▸ Passage shown:
## START

Arrived at my hostel to find out that they had lost my reservation and I had no where to sleep. Last year I would have gotten angry because of this mishap but i’ve grown, they told me and I said “ok” and then I added “you figure it out and just let me know” so they ended up transferring me to a hostel across the street and paying for the night… A win for me!

In the hostel I ended up meeting a Swedish guy who speaks spanish and we went out to the famous Cascade and it was absolutely incredible! The locals were gathered and dancing to their traditional songs! It was so beautiful, it felt so special.

The following day I woke up at 5:30am to go check out the city while it was cool and nice and try to see sunrise. The cascade looked beautiful and the view was pretty great. 










Botero in Armenia!

Mother Armenia at the end


For a couple of days I walked around the city but I was disappointed on Yerevan, I think it was mostly because I had created some kind of expectation about Armenia and how it would look like and that didn’t match what I had in mind. I think I kind of fantasized that it would be a little like Iran but ended up being a city that wants to be more western than traditional, the city was filled with cafes, restaurants, and shops, everything more modern than what I expected.


They sure love monuments in this city!






Went to check out the Vernissage Market, full of carpets, paintings, souvenirs, and books!









At the hostel I met 3 awesome guys from the Netherlands and went out for an amazing dinner and good conversation!




Walking around Republic Square:



Waiting for the fountain show that never came!
 Walking at night through the main pedestrian shopping street where people sit at cafes, people watch, and dance to the sound of the street performer's music.





I always like to do the touristy stuff on my own but since I knew it was going to be so hot I decided to go on two tours with my hostel and still be “on budget”. The thought of getting local non A/C busses all around Armenia did not appeal AT ALL!

So… Armenia… AKA church country! Anywhere you look in Armenia you will find hills with churches. Armenians are very proud by the fact that they were the first country in the world to acquire Christianity as the country's religion and maybe that’s why they went crazy loco building churches!

For $35 per tour I got an AC car, a guide, and visited way more churches that I personally would have liked... I was churched out like 20 countries ago but had to power through.

For the first tour it was only me and another girl so we drove around in a small car and it was very comfortable! We visited 5 different churches and ended the day with Armenian wine tasting (which by the way was not good!)

Church 1: Hripsime



In our first stop we learned about Christianity in Armenia and some of the special aspects of their religion. I didn’t know this but Armenian churches are crossed shaped, so if looked from above it looks like a cross. All the alters are facing the east since it is believed that it is the direction of the holy part of the world. Also, all the working churches have curtains in them meaning that they are functioning and during service the priest closes them and does the ceremony behind the curtain… really strange to me!
Armenian churches are somehow similar to orthodox in the sense of the figures that they use but they are very simple, there are not a ton of paintings and an overwhelming amount of altars all over.






Church 2: Gayane



This is a sister church from the first one. The name Gayane comes from a nun that was tortured for helping a girl escape blah blah blah… my brain can only take about 10 minutes of explanation!

## END

▸ Stored data:
## START

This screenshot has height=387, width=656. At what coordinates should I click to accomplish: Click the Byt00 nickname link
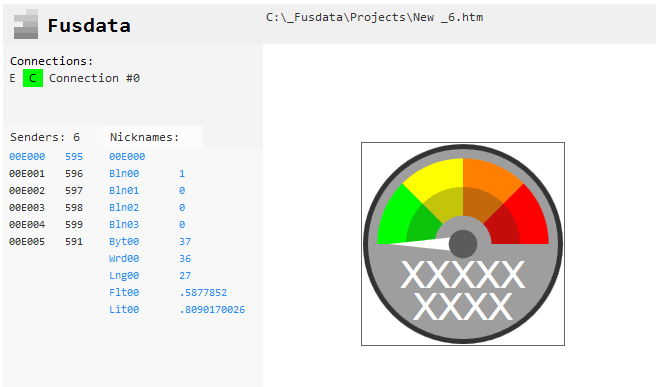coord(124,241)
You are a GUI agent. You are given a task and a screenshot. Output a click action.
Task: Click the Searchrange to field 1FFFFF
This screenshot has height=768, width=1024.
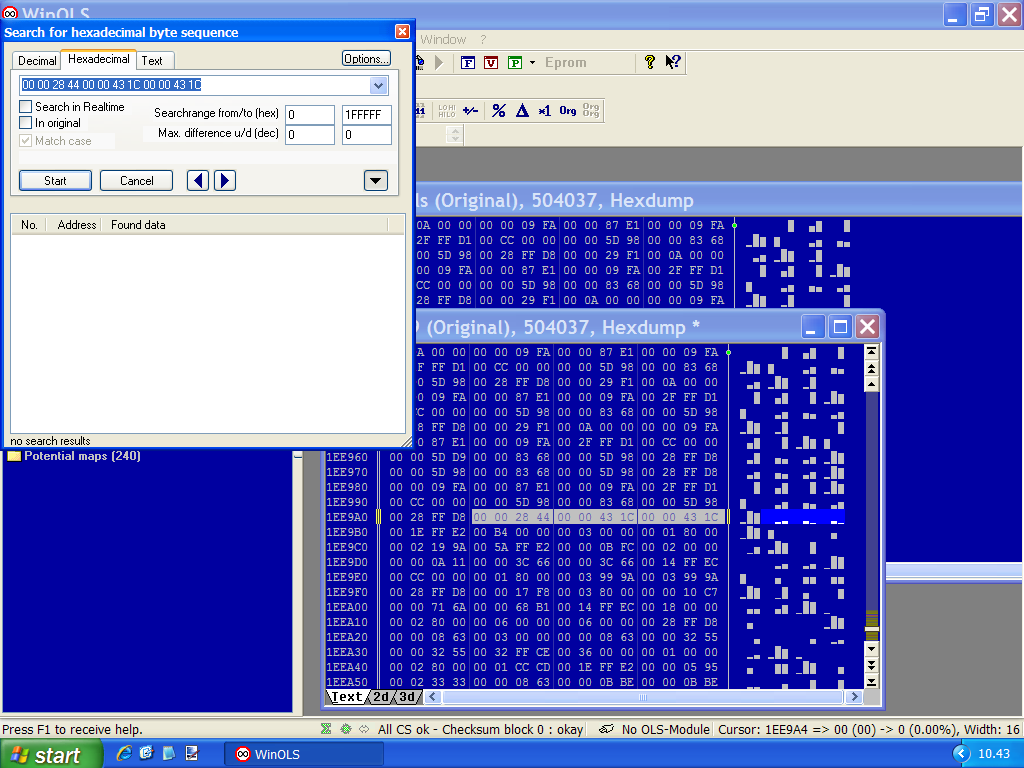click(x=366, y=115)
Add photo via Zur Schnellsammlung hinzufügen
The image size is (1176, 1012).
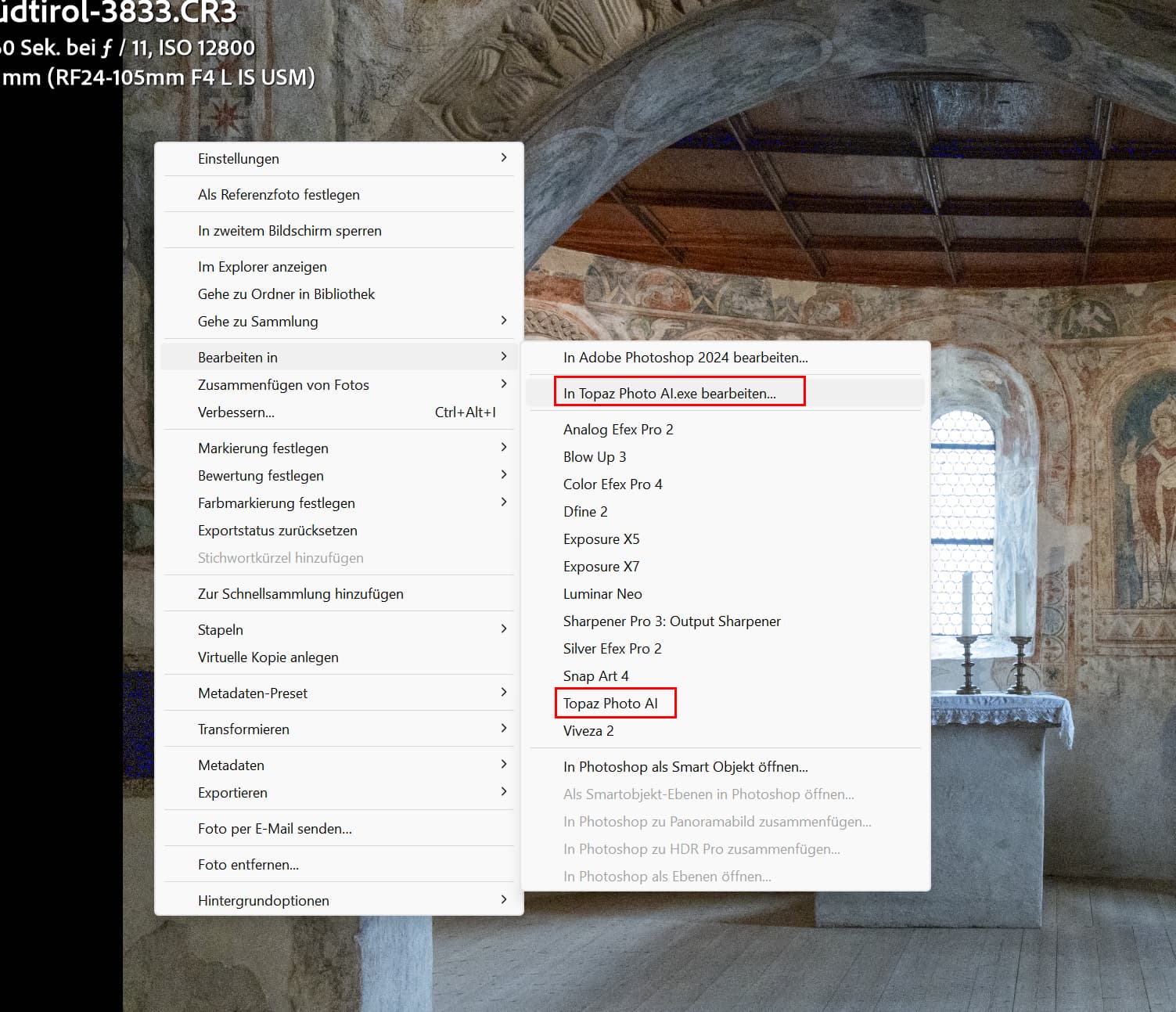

## END

Answer these questions from the Armenia travel post.
(a) Where was the writer sent after the hostel lost the reservation?
(b) What does the post say the Vernissage Market was full of?
(c) Which direction do the altars in Armenian churches face?
The listing has nothing to do with the Armenia travel post.

▸ Task output:
(a) To a hostel across the street, with the night paid for.
(b) Carpets, paintings, souvenirs, and books.
(c) East.